About this exercise:
As you write out the lines from the one containing "Betalen (368, 1024)" through the last line of the records, keep them exact and leave out pictures.

Material provided:

======

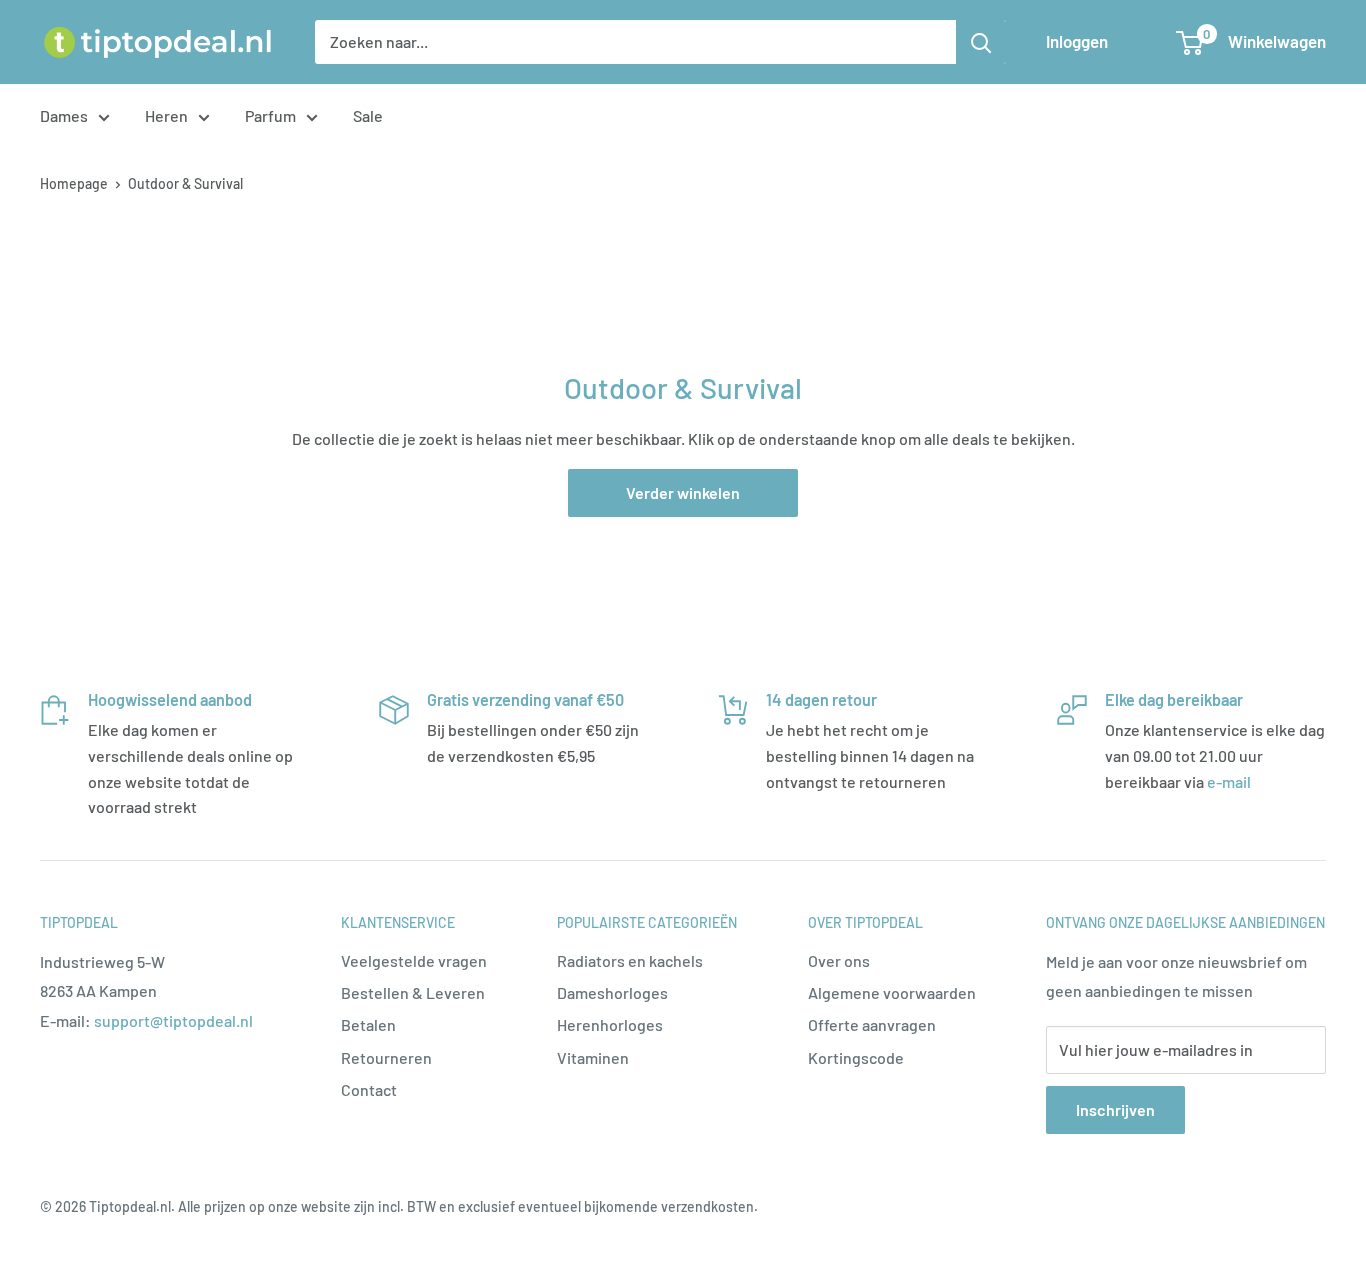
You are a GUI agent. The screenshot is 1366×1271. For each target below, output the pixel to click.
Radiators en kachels (630, 960)
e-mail (1229, 781)
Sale (368, 115)
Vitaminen (593, 1057)
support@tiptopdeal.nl (173, 1020)
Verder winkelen (683, 492)
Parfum (270, 115)
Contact (369, 1089)
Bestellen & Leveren (413, 992)
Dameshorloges (612, 992)
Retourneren (386, 1057)
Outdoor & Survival (185, 183)
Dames (64, 115)
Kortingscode (856, 1057)
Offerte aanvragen (872, 1024)
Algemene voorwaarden (892, 992)
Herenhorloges (610, 1024)
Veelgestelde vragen (414, 960)
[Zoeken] (981, 42)
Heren (166, 115)
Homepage (74, 183)
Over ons (839, 960)
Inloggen (1077, 41)
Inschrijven (1115, 1109)
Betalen (368, 1024)
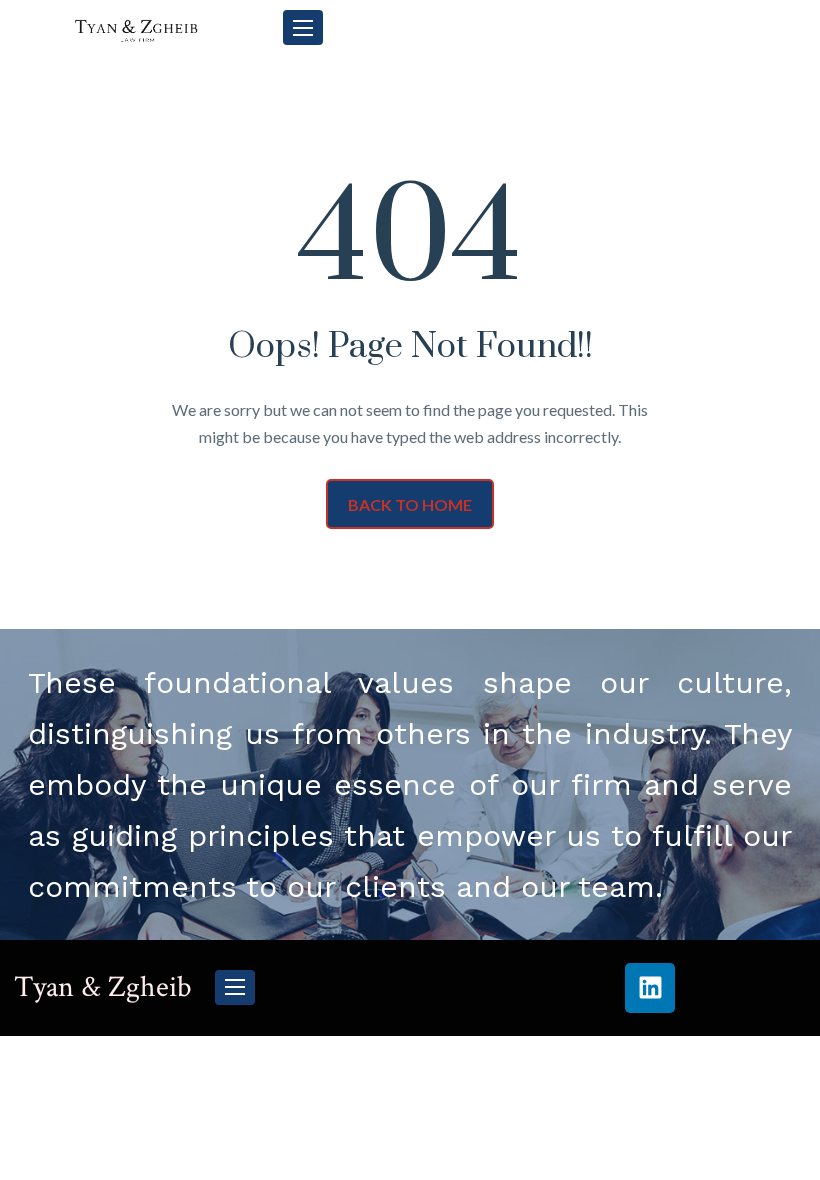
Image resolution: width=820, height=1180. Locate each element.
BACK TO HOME (410, 504)
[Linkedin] (650, 988)
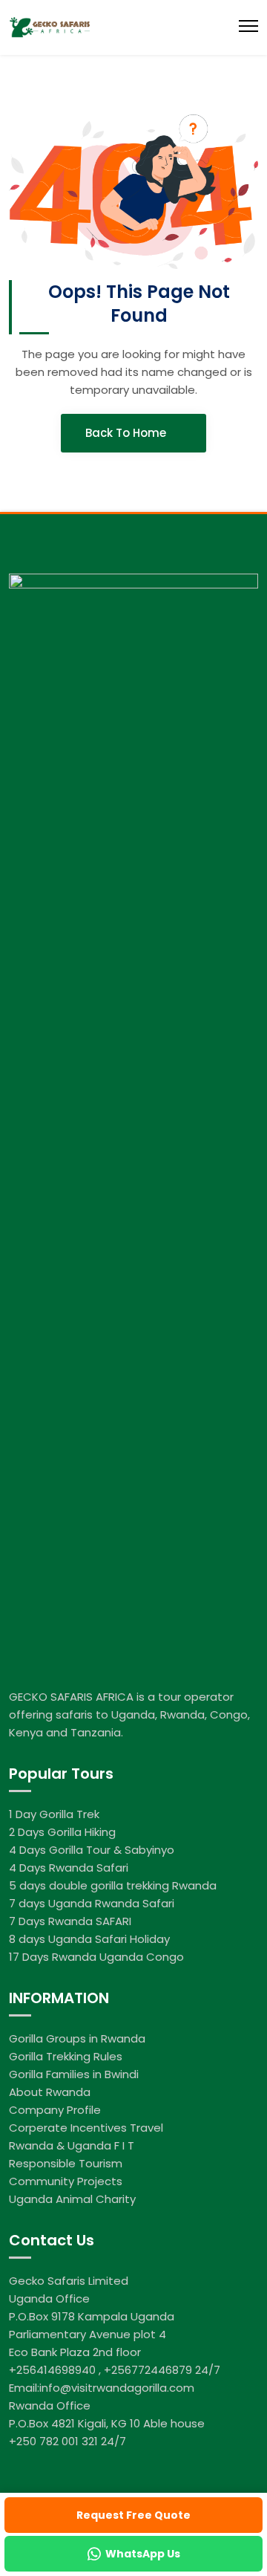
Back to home (127, 433)
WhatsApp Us (142, 2553)
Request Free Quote (133, 2515)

======

Reply:
Betalen (368, 1024)
Image resolution: width=820, height=1180. Locate each element.
BACK TO HOME (410, 504)
[Linkedin] (650, 988)
Back to home (127, 433)
WhatsApp Us (142, 2553)
Request Free Quote (133, 2515)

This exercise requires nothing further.